# Instructions for the task:
Your answer must be the exact lines from the one holding "The height and" through the end of the entries, with no pictures.

# Input data:

* * * * * * * * *

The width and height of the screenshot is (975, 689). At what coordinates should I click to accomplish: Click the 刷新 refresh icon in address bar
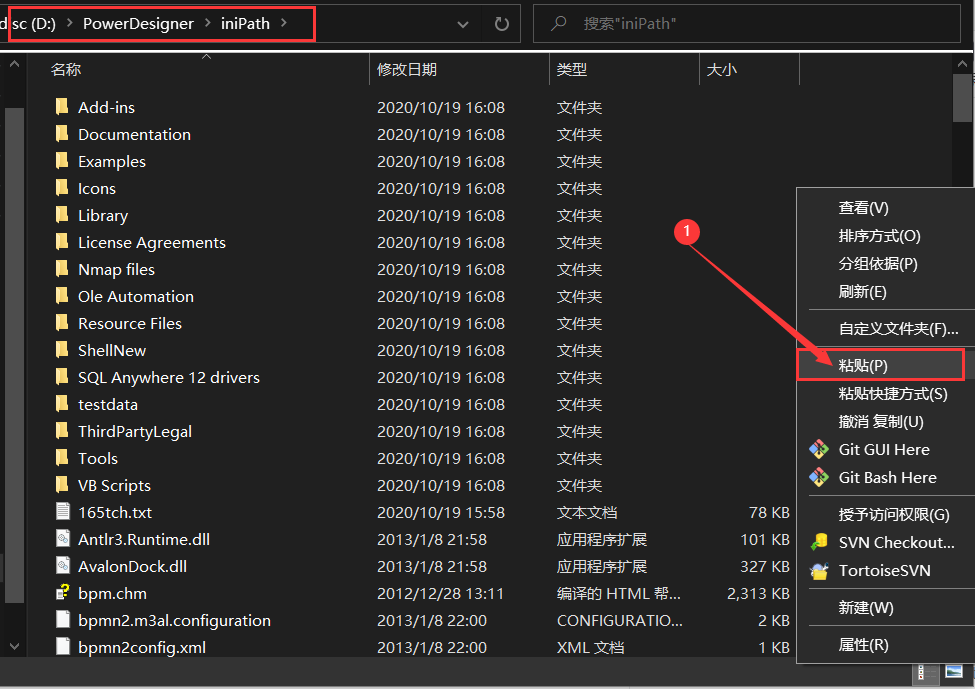tap(500, 22)
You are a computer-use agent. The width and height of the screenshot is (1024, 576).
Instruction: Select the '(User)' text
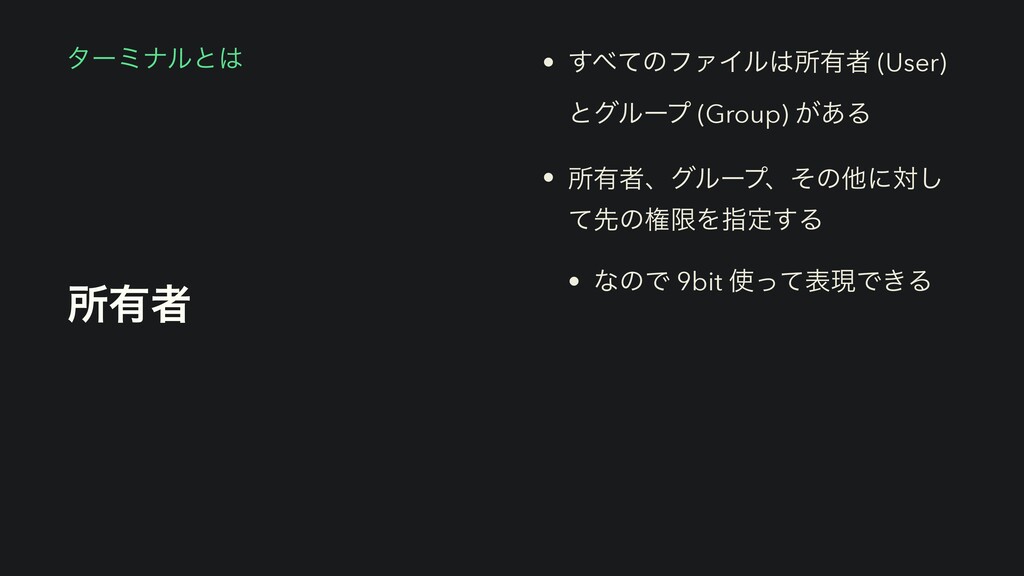click(910, 65)
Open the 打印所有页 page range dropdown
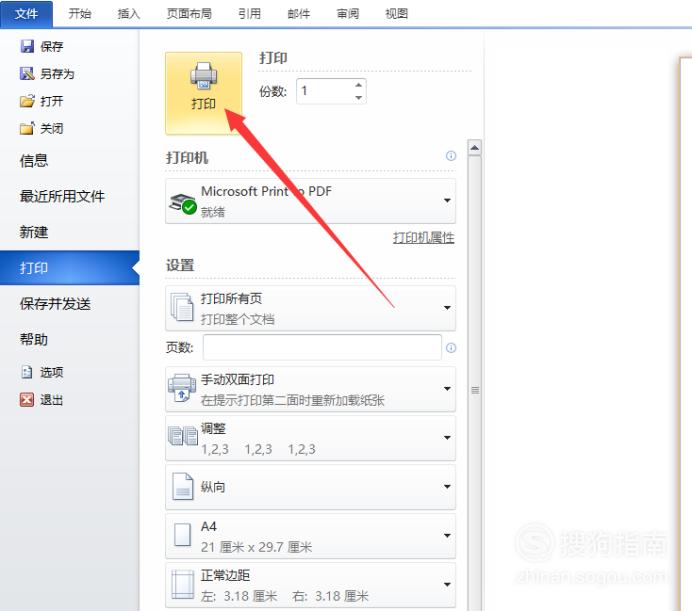Screen dimensions: 692x611 pyautogui.click(x=310, y=308)
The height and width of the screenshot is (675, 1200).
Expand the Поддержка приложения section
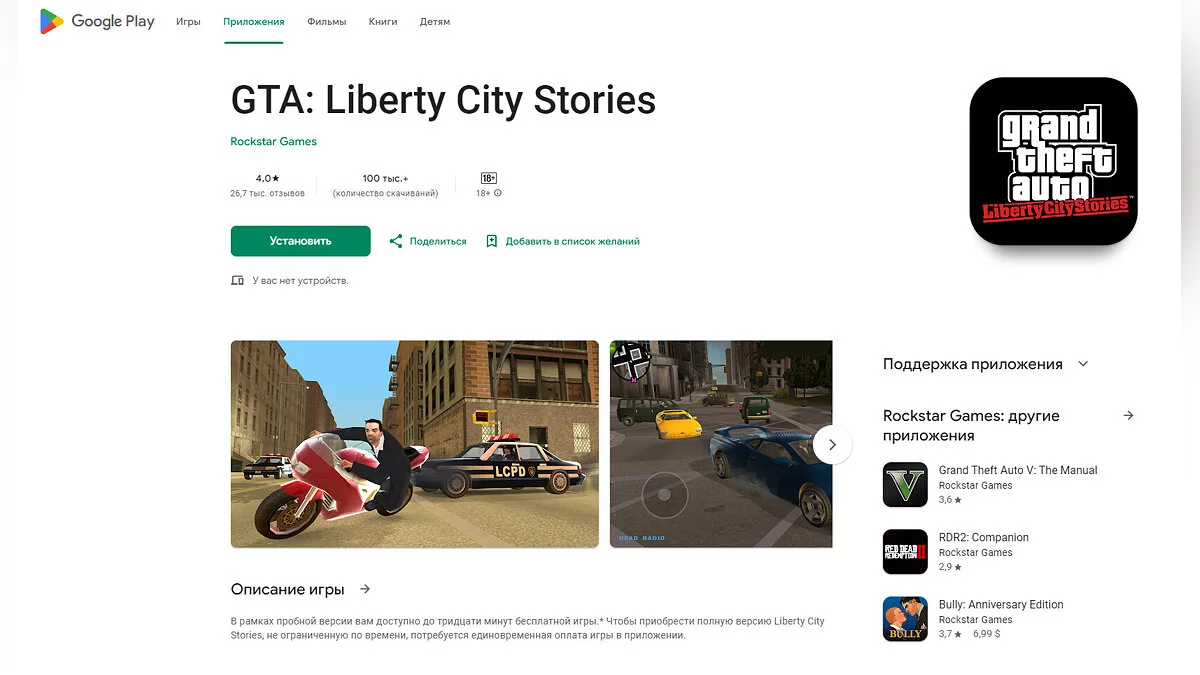click(x=1083, y=364)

* * * * * * * * *

# Result below:
The height and width of the screenshot is (675, 1200).
Expand the Поддержка приложения section
click(x=1083, y=364)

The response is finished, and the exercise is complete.